- 8 -
Petitioners claim they cannot fully pay the liability, but
the financial information submitted to the Appeals officer shows
assets and equity exceeding $1.15 million. The liabilities date
back to April 15, 1993, and petitioners have had a number of
years to liquidate part or all of their assets or borrow against
their equity. It is not an abuse of discretion for respondent to
require that taxpayers with sufficient assets to satisfy their
liabilities pay them off more rapidly than would be accomplished
by the proposed installment agreement.

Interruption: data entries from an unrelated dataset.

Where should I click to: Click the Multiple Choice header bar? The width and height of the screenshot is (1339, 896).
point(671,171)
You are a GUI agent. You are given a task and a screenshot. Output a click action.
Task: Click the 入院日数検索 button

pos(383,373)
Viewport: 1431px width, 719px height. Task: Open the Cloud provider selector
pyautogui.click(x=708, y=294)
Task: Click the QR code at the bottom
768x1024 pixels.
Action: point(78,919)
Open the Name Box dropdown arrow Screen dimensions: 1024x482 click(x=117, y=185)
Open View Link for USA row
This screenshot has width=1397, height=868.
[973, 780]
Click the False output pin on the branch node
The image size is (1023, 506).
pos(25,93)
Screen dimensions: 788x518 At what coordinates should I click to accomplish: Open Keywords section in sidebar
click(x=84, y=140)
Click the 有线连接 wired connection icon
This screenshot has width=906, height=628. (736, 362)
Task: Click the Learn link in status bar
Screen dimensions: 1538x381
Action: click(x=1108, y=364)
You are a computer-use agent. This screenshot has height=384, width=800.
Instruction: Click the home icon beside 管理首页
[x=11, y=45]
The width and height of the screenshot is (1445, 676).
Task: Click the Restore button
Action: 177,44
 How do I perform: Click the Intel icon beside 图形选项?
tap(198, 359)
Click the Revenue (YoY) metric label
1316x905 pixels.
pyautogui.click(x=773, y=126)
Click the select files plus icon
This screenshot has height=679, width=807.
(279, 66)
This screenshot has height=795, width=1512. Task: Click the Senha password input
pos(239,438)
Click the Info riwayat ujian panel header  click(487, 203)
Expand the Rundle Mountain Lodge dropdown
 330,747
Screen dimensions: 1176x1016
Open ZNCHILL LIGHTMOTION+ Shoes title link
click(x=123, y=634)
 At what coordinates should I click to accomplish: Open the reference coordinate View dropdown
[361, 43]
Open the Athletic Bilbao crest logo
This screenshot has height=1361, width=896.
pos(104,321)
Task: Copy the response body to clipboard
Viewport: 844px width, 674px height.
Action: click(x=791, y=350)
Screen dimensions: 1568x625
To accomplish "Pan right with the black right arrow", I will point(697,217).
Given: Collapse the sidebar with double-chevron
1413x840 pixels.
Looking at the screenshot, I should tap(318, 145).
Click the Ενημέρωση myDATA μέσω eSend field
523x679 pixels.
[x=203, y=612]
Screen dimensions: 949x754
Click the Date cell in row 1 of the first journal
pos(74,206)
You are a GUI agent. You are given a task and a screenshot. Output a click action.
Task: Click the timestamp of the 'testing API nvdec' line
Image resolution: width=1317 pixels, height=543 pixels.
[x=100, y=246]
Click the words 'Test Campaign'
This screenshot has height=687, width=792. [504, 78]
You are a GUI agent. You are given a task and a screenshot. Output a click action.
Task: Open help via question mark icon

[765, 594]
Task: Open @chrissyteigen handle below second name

See Clawson v.
Commissioner, T.C. Memo. 2004-106.
Petitioners claim that they are entitled to an installment
agreement so that they can sell their properties in an “orderly
fashion”, but the Appeals officer was not given any assurances
that the sales would occur within a reasonable period of time,
and in light of petitioners’ apparent indifference to their past
income tax liabilities in this case, the action of the Appeals
officer is fully justified. Moreover, petitioners’ $100,000
payment subsequent to the Appeals hearing does not change our
holding, even if indeed it is relevant to our consideration of
this case. See Robinette v. Commissioner, 123 T.C. 85 (2004).
In any event, the $100,000 payment leaves a balance of at least
$500,000, a sum too large to be discharged within the collection
period by monthly installments of $1,500.